C’est un enjeu majeur des grandes négociations commerciales régionales dans lesquelles
l’Union Européenne s’est engagée en premier lieu avec les Etats-Unis et le Japon. Les grands
projets d’accords mégarégionaux, qui vont couvrir 50 % de l’économie mondiale, doivent se fixer
des objectifs de régulation autant que d’ouverture commerciale. Ils doivent intégrer la dimension
partenariale affichée dans leurs intitulés. Au sein de l’Union, nous sommes peu à porter ce
message… d’où la nécessité d’une France crédible parce que forte économiquement et dans ses
convictions, capable d’entraîner.
Ces initiatives posent également la question de la place des grands émergents, au premier rang
desquels la Chine, Elles ne peuvent être menées contre eux. Nous sommes interdépendants, non
seulement économiquement comme le montre le développement des chaines de valeur globales,
mais aussi pour la « bonne gestion » des biens publics globaux comme l’environnement ou le climat.

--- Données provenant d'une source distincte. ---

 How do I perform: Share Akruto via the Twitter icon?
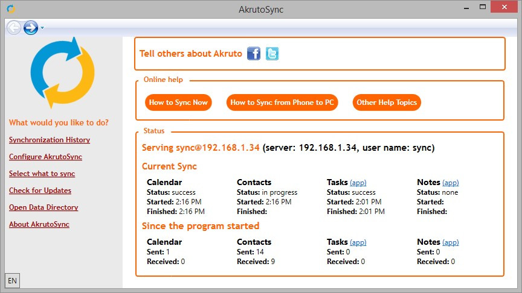click(x=272, y=54)
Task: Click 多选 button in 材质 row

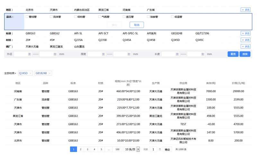Action: coord(245,40)
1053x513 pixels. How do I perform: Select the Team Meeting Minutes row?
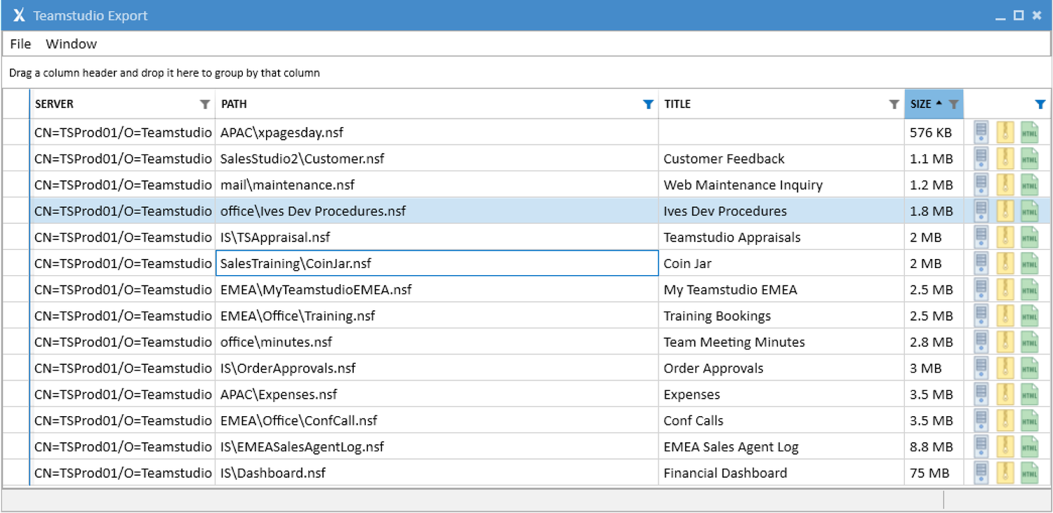421,342
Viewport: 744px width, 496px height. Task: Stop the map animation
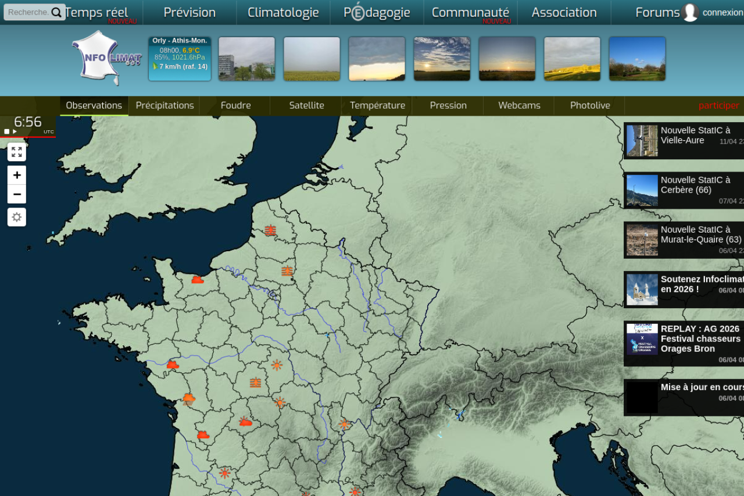pos(7,131)
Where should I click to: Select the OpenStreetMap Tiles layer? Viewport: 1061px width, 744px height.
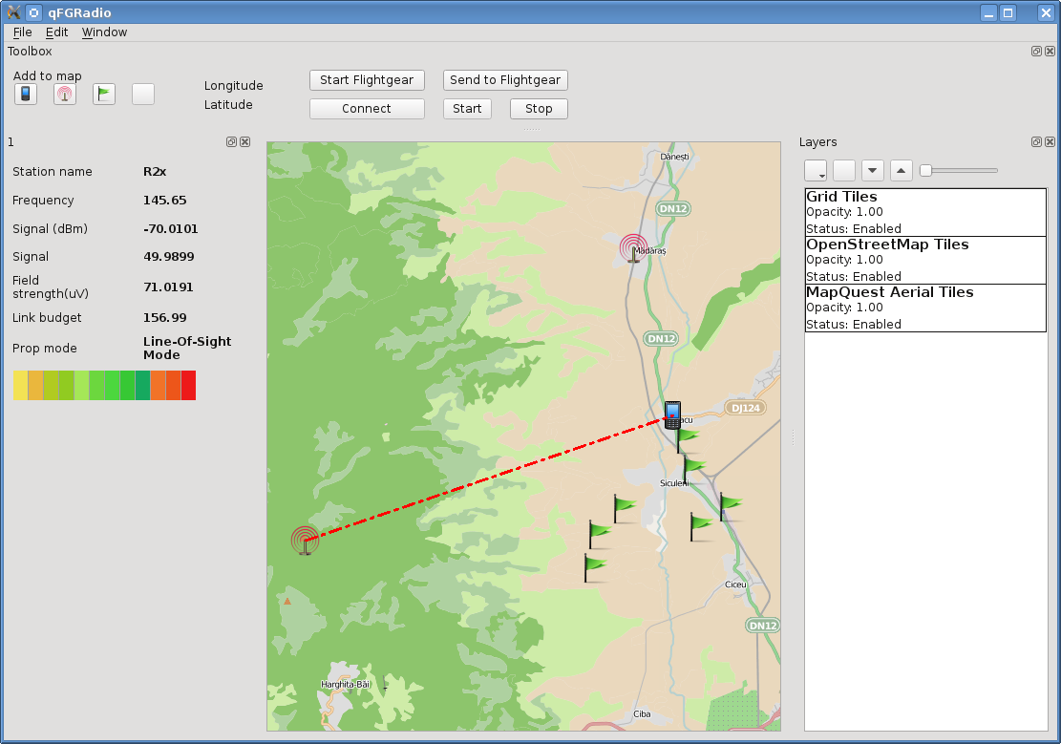pos(925,260)
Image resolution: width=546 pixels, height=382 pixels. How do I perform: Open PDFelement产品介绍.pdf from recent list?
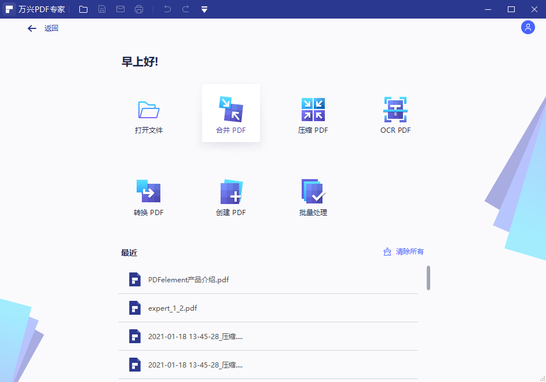[x=188, y=279]
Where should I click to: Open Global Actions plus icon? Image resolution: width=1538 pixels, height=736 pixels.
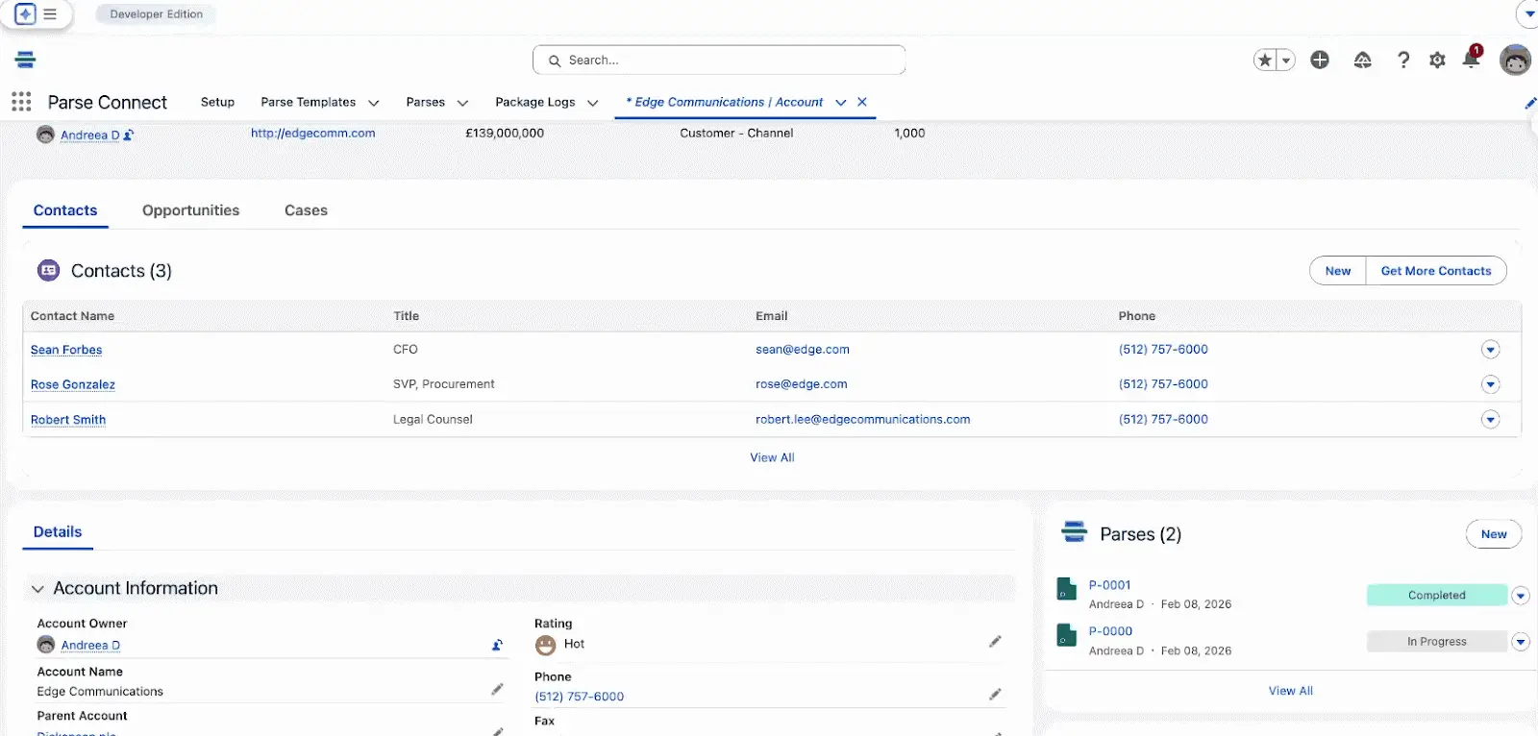pyautogui.click(x=1320, y=60)
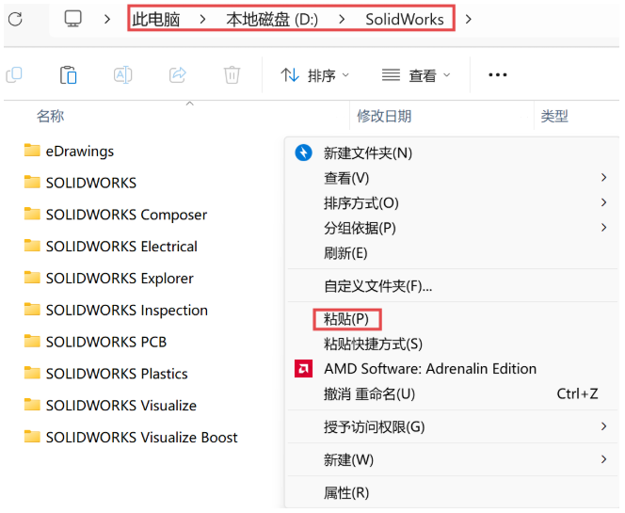
Task: Select the SOLIDWORKS Composer folder
Action: (x=126, y=215)
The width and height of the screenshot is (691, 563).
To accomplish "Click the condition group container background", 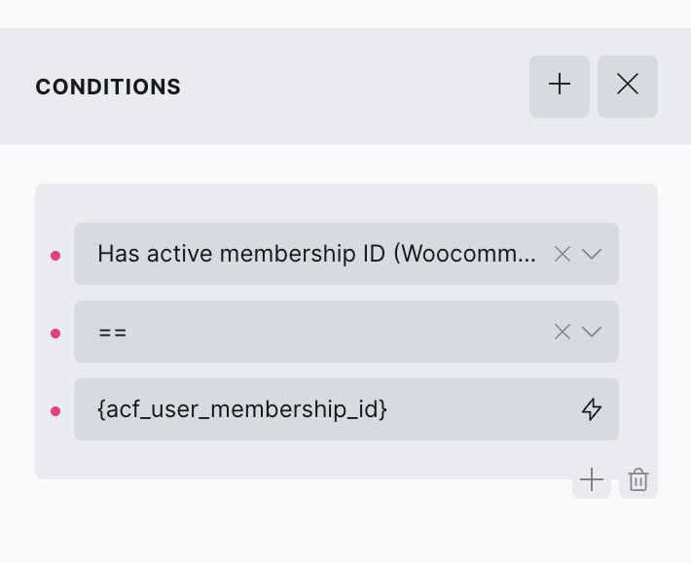I will tap(346, 202).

Nous devons les associer, si nous souhaitons qu’ils assument les responsabilités qui vont avec leur
puissance. L’Europe doit nouer avec eux un dialogue stratégique, éventuellement prendre l’initiative
d’un trilogue Europe, Etats-Unis, Chine. Elle doit s’engager pour un renouveau multilatéral passant
par l’Organisation Mondiale du Commerce, dans un agenda à définir « post-Doha ».
Au final, la mondialisation aura changé la France et avec l’Europe, la France aura œuvré à la
construction d’un monde nouveau, plus coopératif et durable.